STUDY MATERIAL –
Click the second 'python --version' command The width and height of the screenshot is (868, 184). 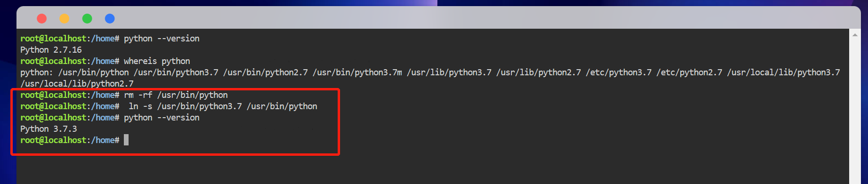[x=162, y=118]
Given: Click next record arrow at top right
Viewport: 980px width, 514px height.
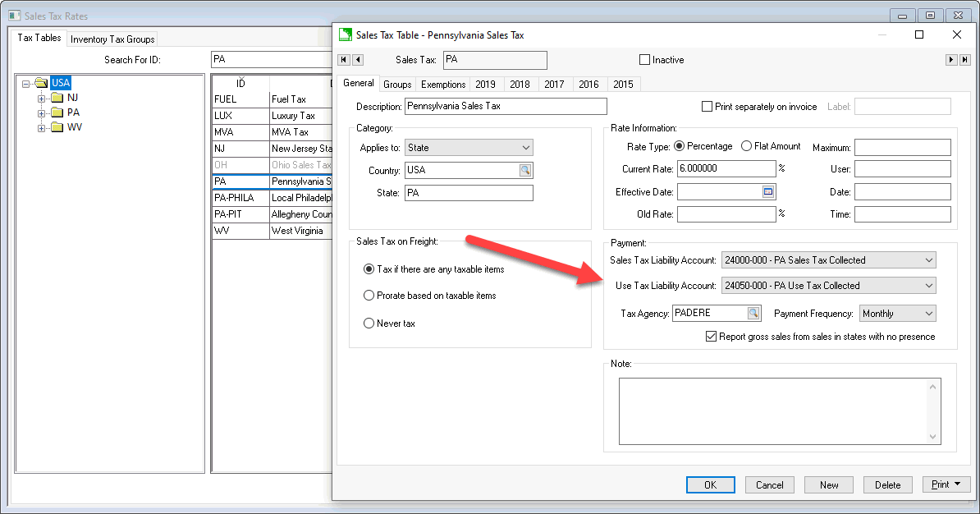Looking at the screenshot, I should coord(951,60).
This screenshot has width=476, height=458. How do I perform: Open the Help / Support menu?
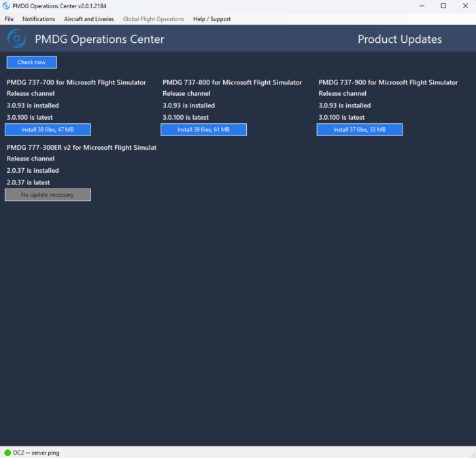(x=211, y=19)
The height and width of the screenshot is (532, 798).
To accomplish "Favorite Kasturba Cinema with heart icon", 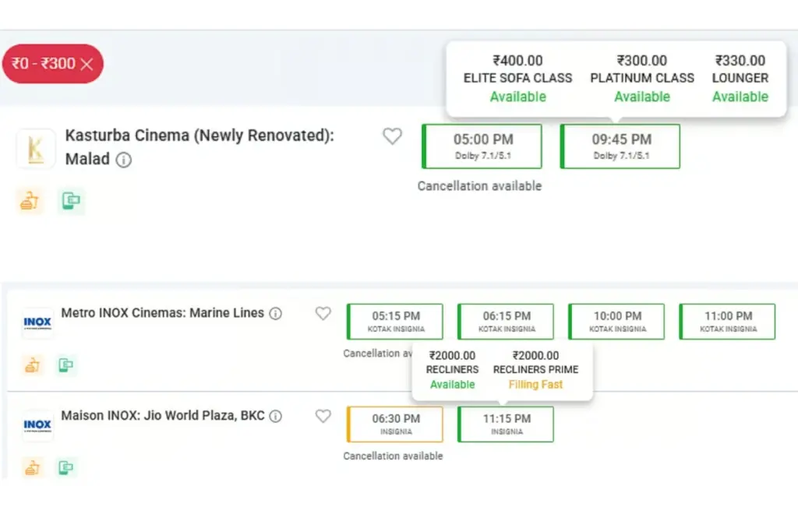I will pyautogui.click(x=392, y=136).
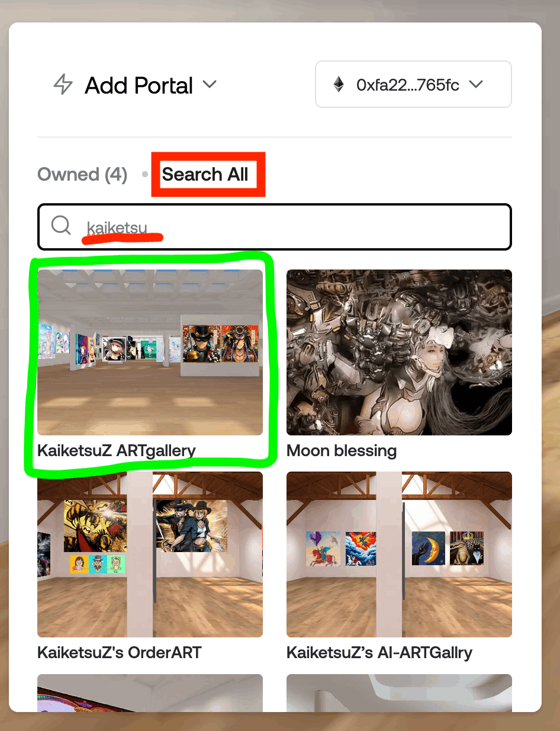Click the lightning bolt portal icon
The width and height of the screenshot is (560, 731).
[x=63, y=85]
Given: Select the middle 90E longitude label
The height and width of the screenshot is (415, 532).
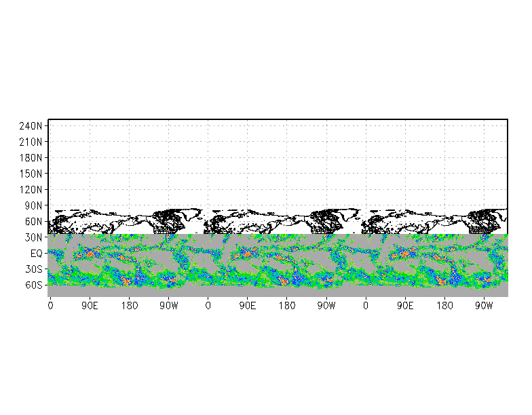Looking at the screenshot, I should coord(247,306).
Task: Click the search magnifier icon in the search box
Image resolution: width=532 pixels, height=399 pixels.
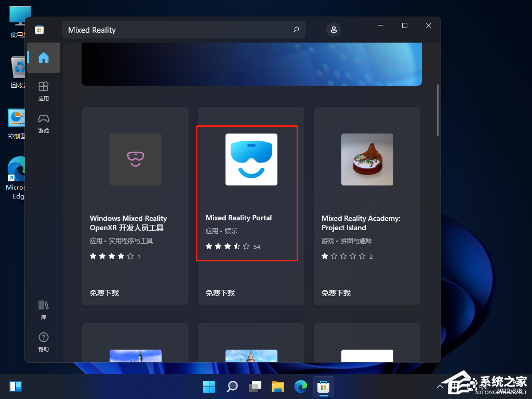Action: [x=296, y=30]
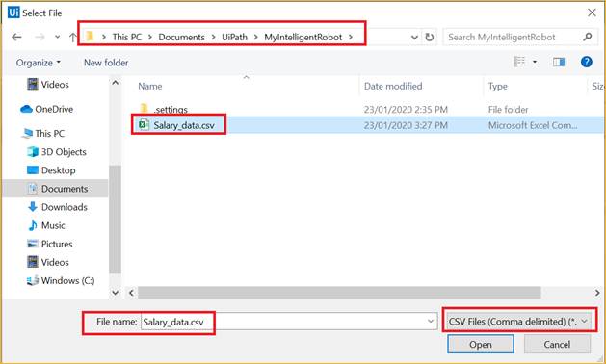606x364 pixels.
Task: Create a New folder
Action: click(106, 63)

TASK TO COMPLETE – When you reach the line containing "Task: Click the" in the entries above, please retype it and each line after it through the last one, exactly, without the pictures.

SOLUTION –
Task: Click the search magnifier icon in the search box
Image resolution: width=532 pixels, height=399 pixels.
Action: [x=296, y=30]
606x364 pixels.
Task: Create a New folder
Action: click(106, 63)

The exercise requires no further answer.